Sometimes I think for me to swing I really would have to drop my standards quite a bit just for the experience. Even at the very first party where we had sex with a couple other couples I can’t say I was super into the men, they just were “okay” and not UN-attractive or gross or anything. I’ve told the Professor I’m okay with that sometimes but he’s said I don’t have to do anything I don’t really want to and he won’t push.

In any case we ran into a couple that we had met before at a previous party (one I didn’t write about). At that party, the Professor had been into the woman but I just couldn’t go there with the man. He was not attractive to me at all and when I danced with him he spent the whole time talking about his wife and how beautiful he thought she was and how hard it was for him to share her. All I could think was “poor guy” and wasn’t really attracted. After all, he wasn’t doing anything to indicate a real interest in ME other than telling me how great it was to get to dance with another woman. I wasn’t all that excited about hearing him ramble on about HER, even if it was sweet that he felt that way about his wife.

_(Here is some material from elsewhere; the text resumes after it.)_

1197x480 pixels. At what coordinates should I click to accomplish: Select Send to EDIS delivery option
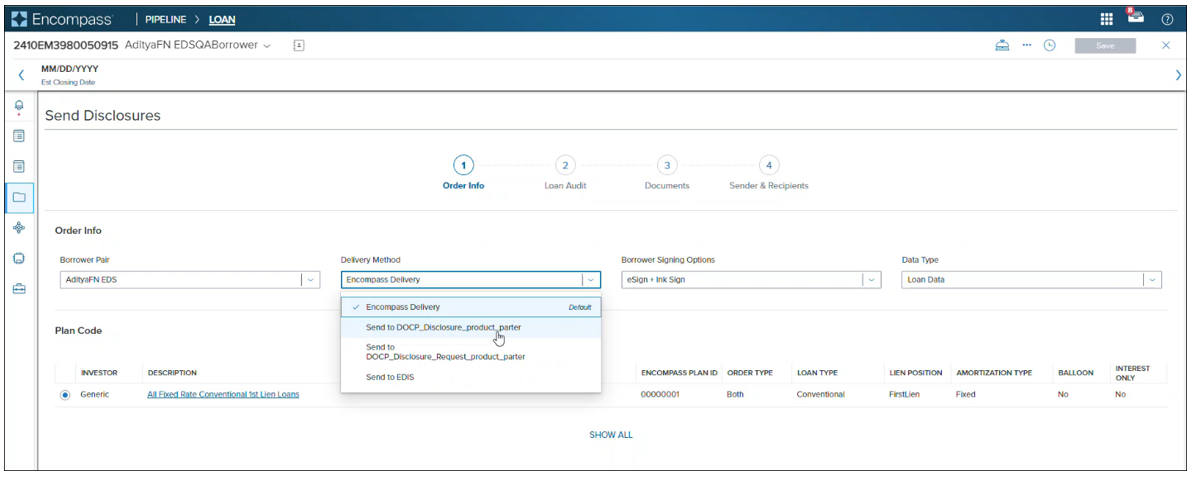(390, 377)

They were new at swinging at the time and that was about 4 months ago. Well, lo and behold they had found another “perfect” couple to swap with and were clearly deep in the throes of NRE (New Relationship Energy, for those who aren’t aware of the term- basically it is the infatuation people tend to feel at the beginning that eventually fades off). In fact, I almost didn’t recognize the man because he was with a pretty new blonde and by the way they were acting you’d think THEY were the husband and wife, same with his wife and the other man. Cute. He looked different too, like more attractive (though still not my type). I guess you could say they were “glowing”. His wife and her new beau were the same way. Previously I hadn’t been able to get why the Professor found her appealing at all but now it made a little more sense.

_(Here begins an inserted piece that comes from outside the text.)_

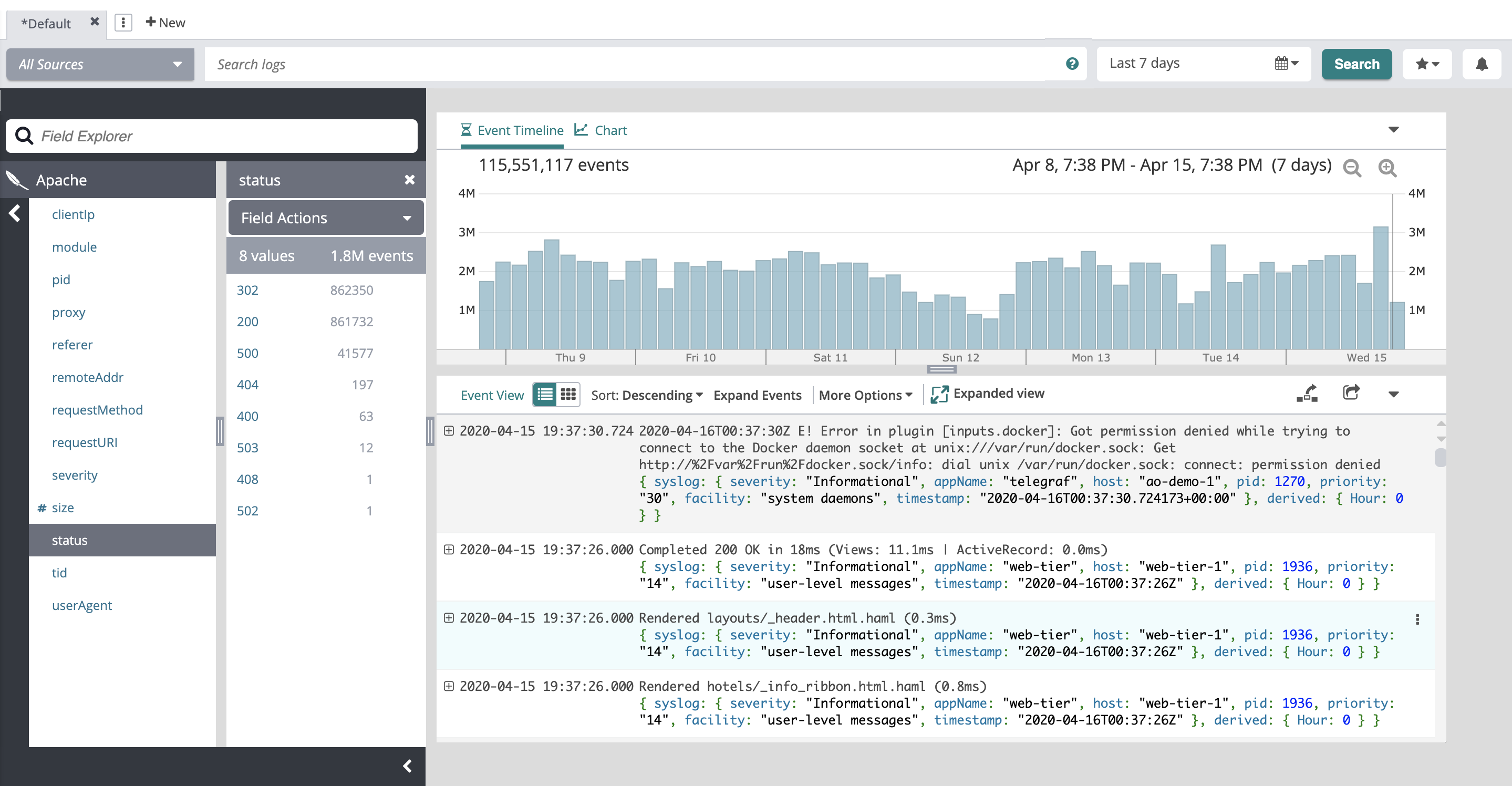This screenshot has width=1512, height=786.
Task: Expand the Field Actions dropdown
Action: (x=326, y=218)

According to them they’d spent the night before swapping in their own home while their six children were sleeping. Yikes.. They said they had to get up and switch early in the morning so no kids would find them in the wrong bed. A little too close for comfort for me I guess. I’ve never even brought a man over for sex when my children were in the home other than when my daughter was under two years old and fast asleep.
Anyhow the Professor really seemed to like the new blonde as well. I can’t say I blame him, she was pretty and fun. She also made sure to mention to me when he wasn’t within earshot that they were not looking to play with anyone other than each other that night and were just hanging out to socialize. So I knew, even if the Professor didn’t, that wasn’t a real possibility.

Also, out of his earshot, the guy says to me that he really thinks the Professor and I should have a couples profile on the swinger website since we are there so often together. He was telling me this as though it was my responsibility to do so, which I found a bit annoying. I mean, for me to insist on that would make me look like I am pushing a type of relationship that the Professor may not even want, upon him. Ugh. I mean, I don’t even know what to do about Valentine’s Day tomorrow at this point. We are not a “couple” technically, though he is the main guy I see. I’m totally waiting it out. I feel like any displays of “relationship” behavior need to start with him.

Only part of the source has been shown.